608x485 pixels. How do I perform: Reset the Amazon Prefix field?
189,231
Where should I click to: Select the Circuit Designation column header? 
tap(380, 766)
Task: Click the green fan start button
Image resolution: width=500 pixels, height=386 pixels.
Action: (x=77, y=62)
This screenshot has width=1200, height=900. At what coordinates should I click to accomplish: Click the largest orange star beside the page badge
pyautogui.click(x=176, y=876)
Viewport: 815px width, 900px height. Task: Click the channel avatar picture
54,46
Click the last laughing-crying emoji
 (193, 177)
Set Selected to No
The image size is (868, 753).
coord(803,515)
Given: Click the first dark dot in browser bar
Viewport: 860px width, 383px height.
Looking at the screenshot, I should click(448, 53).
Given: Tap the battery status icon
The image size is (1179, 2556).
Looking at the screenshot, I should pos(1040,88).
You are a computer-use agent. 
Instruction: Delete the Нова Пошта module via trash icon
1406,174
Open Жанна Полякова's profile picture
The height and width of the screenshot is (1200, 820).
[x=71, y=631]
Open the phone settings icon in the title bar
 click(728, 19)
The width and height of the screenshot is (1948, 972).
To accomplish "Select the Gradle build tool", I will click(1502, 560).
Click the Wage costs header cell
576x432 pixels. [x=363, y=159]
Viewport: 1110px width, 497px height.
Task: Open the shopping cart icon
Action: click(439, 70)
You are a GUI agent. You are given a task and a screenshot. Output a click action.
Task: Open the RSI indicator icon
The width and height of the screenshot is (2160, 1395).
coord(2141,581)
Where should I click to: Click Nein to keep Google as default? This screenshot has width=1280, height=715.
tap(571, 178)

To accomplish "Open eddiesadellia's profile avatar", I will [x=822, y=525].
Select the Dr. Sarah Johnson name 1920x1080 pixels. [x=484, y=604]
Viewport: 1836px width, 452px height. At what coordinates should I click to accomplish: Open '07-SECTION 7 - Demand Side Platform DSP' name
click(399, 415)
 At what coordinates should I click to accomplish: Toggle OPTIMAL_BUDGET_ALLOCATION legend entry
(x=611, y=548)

**What you have to do**
Can you return, unchanged, every line of the material from the line with "Click the Wage costs header cell" through the final line?

**Response below**
Click the Wage costs header cell
576x432 pixels. [x=363, y=159]
Viewport: 1110px width, 497px height.
Task: Open the shopping cart icon
Action: click(439, 70)
You are a GUI agent. You are given a task and a screenshot. Output a click action.
Task: Open the RSI indicator icon
The width and height of the screenshot is (2160, 1395).
coord(2141,581)
Where should I click to: Click Nein to keep Google as default? This screenshot has width=1280, height=715.
tap(571, 178)

To accomplish "Open eddiesadellia's profile avatar", I will [x=822, y=525].
Select the Dr. Sarah Johnson name 1920x1080 pixels. [x=484, y=604]
Viewport: 1836px width, 452px height. At what coordinates should I click to accomplish: Open '07-SECTION 7 - Demand Side Platform DSP' name
click(399, 415)
 At what coordinates should I click to accomplish: Toggle OPTIMAL_BUDGET_ALLOCATION legend entry
(x=611, y=548)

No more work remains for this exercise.